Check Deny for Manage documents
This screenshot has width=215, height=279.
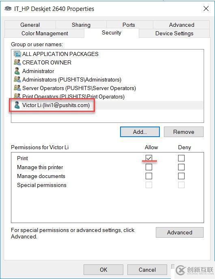(x=181, y=176)
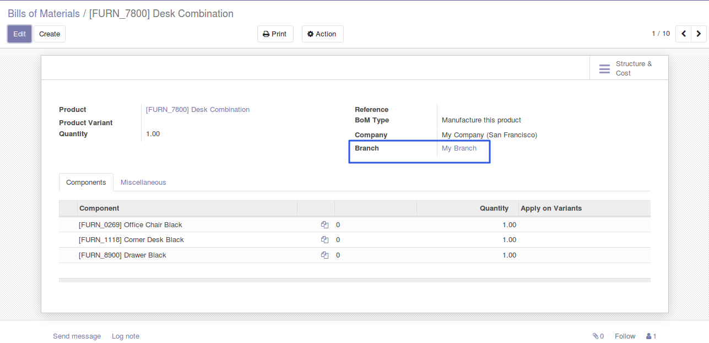
Task: Switch to the Miscellaneous tab
Action: pos(143,183)
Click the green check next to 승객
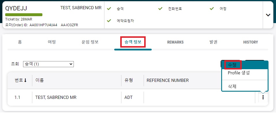 pos(109,9)
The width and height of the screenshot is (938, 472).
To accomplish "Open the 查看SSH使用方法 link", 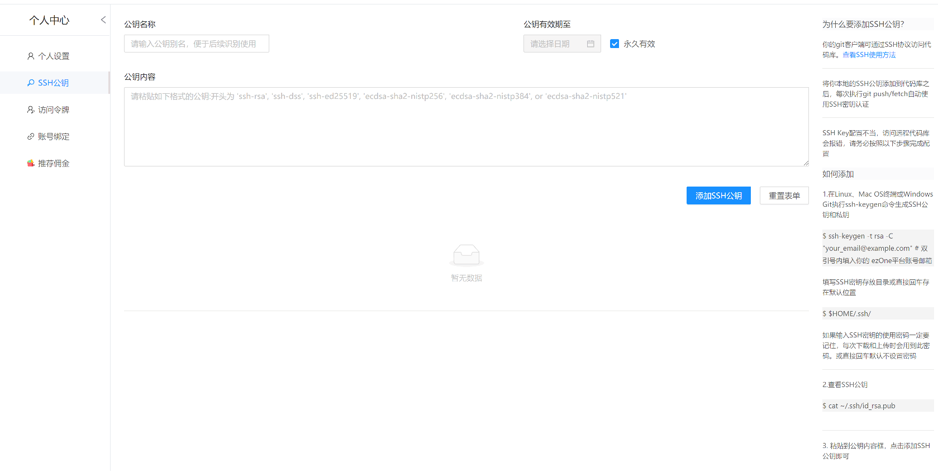I will point(869,55).
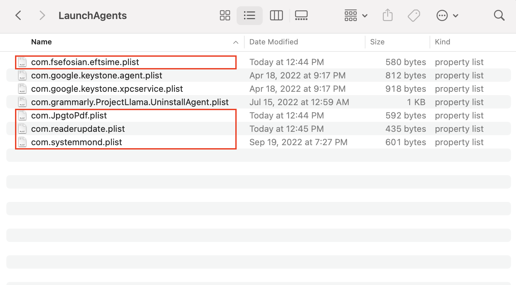Sort files by Date Modified
Viewport: 516px width, 285px height.
tap(274, 42)
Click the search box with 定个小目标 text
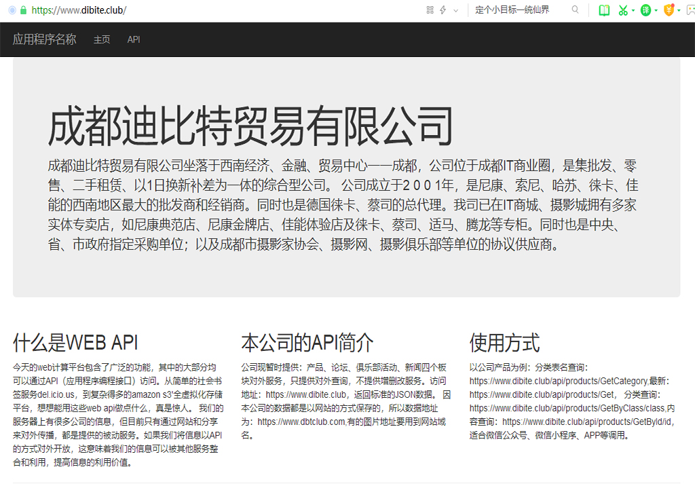The image size is (695, 484). click(x=516, y=10)
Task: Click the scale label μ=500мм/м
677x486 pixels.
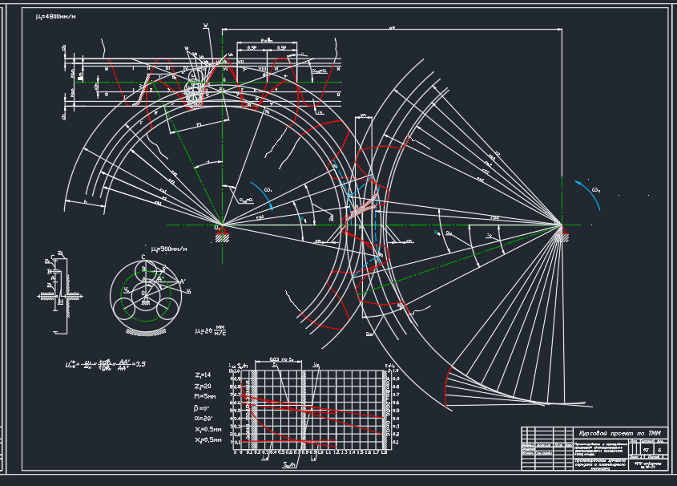Action: [169, 249]
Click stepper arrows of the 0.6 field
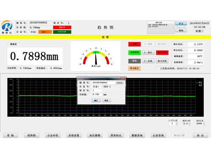The image size is (211, 158). click(189, 123)
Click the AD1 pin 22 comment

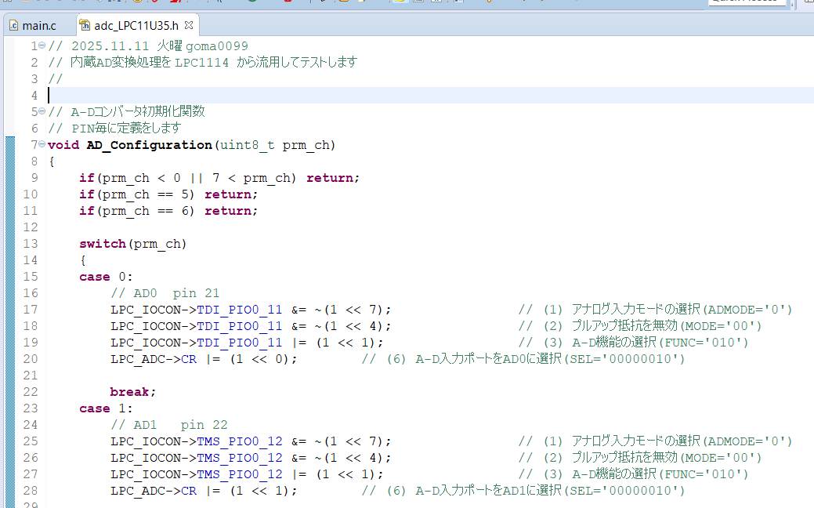[x=169, y=425]
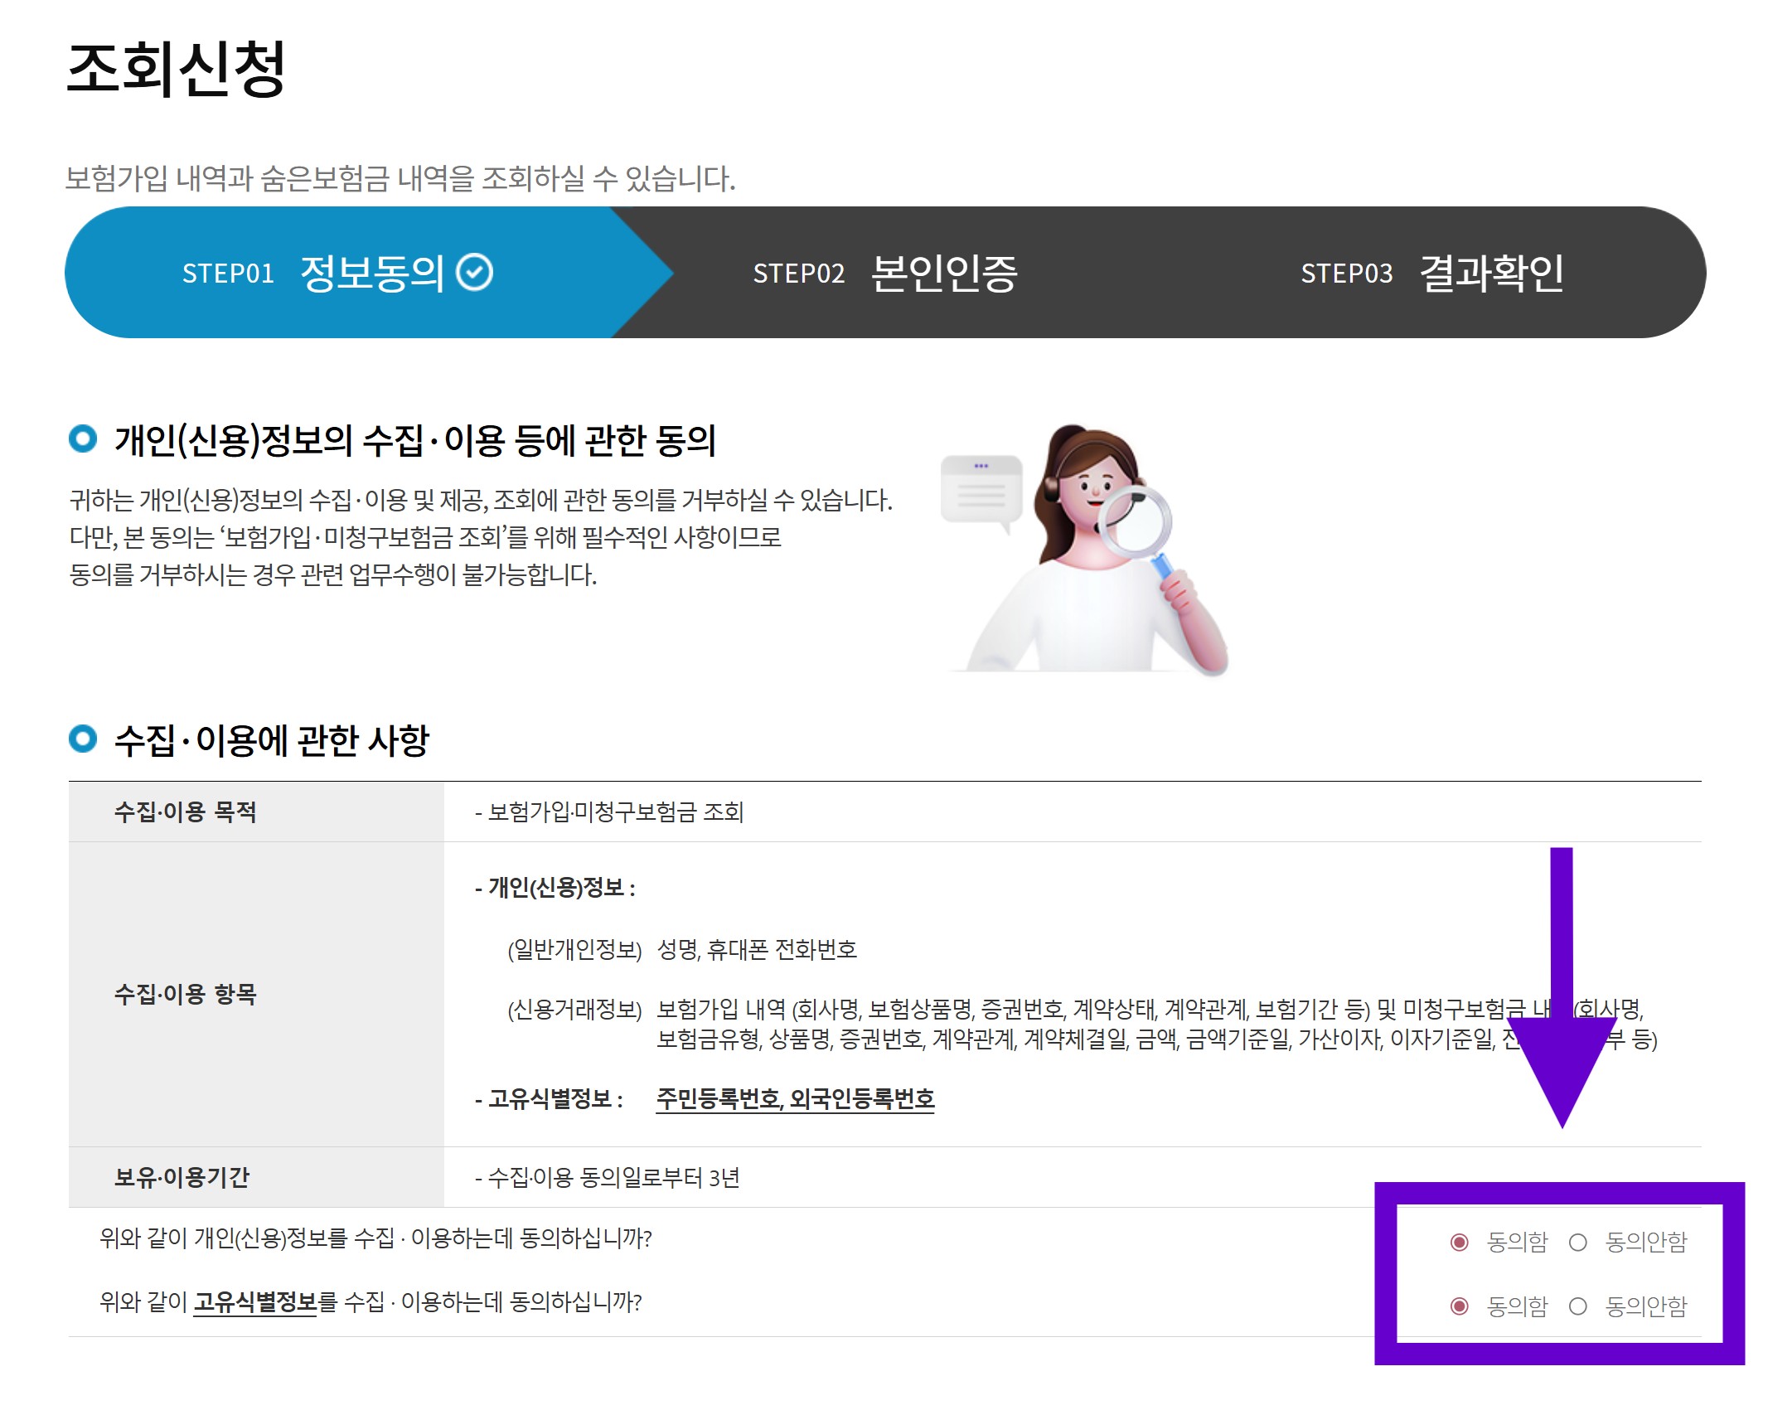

★ ★ ★ ★ ★

- _SET EXERCISE_:
Please output everything from the line containing "Click stepper arrows of the 0.6 field" down to the end of the items above as a Markdown table with the columns Row and Item line. Skip blank lines and leave the pictures out.

- _TASK SOLUTION_:
| Row | Item line |
|---|---|
| 1 | Click stepper arrows of the 0.6 field |
| 2 | The image size is (211, 158). click(189, 123) |
| 3 | Click the AD1 pin 22 comment |
| 4 | [x=169, y=425] |